I did one final step -- I sifted everything into another large container and what was left in the sifter was blended once more.
I now have 15 cups of lovely, smooth, pink laundry detergent -- probably enough to do 65 or more loads. Estimate 10 cents a load or less.This message has been edited. Last edited by: MyLifeVacation1,
That is great! Is it supposed to be hypo-allergenic? I am anxious to see how you like it!
I don't have any soap allergies, but from what I have read, you can use just about any bath bar soap (except Dove) in the making of the detergent. Like Castile's or Ivory.
I was anxious to try it myself so did a small load of white towels. They felt rough while folding -- then I figured out it was actually my hands that were dry and rough -- I assume from handling the dry ingredients this morning.
In that load I used a 1/4 cup. I have a small load of colors in now and used 1/8 cup. That reminds me to go put them in the dryer now.
Thank you for your reply. I wonder why you are not to use Dove. That is the brand that my dermatologist told me to use. As you said before, it may be difficult to really know how well it cleans since you do not have grimy , greasy, clothing.
Here's just one quote from a lot of the recipes I have read:
"1 cup grated bar soap (1-2 bars) (Choose a non-toxic, real bar soap. Do not use a “beauty bar” like Dove or a clear glycerine soap! We use both Kirk’s Castile and Grandma’s Lye soaps for laundry. Omit for cloth diapers.)"
Here's another quote from Mother Nature Network:
"Sarah Jan 24 2013 at 5:24 PM
No, don't use Dove or other moisturizing bar soap. The moisturizers screw up the percentages and you don't get the right end result. Stick with actual SOAP soap, like Dial, Ivory, etc."
Thanks again for your responses. I guess that it has more to do with the "interactions" with other ingredients rather than it's reaction to my skin!!
It is so hard to know the best things to do/use. I admire your adventuresome nature!
Thanks for sharing your instructions. They seem more simpler than the ones needing water added. I would like to try making yours.

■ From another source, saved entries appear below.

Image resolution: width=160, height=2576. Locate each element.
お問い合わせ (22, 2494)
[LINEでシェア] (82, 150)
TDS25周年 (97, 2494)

I use borax powder and washing soda in our general laundry.
~Like sands through the hourglass
~So are the days of our lives
This batch I made will last me at least until September but next time I plan to take a different approach. Several times now I have read that borax is really only effective in the liquid detergent and hot water so I am going to leave it out the next time. I figure I can always add it back in if I find I've made a mistake.
Today I was reading this blog:
and she made a lot of sense to me. Here's what she uses:
Gosh, I so admire you guys. Not sure if I'd ever have the umph or whatever it is to make my own laundry detergent.
Well, it's admirable to make your own laundry detergent, and pink is so cute, but I'm too darn lazy to even fuss around with it and I'm not going back to scrubbing the clothes on the rocks down by the river either.
I'm all about frugality, so this honestly looks tempting.
But, I have hard water. I remember decades ago hearing that "soap" is what causes nasty, gray dinginess when used in hard water. The soap combines with the minerals in the water to form curds that deposit on the fabric fibers. That's why "detergent" was invented. It keeps the soap/hard water minerals suspended in the rinse water and from clinging to the fibers.
If you eventually see a gray cast to your clothes, it will probably be due to your homemade, soap-based cleaner. But if it continues to work well, so much the better! I hope it will!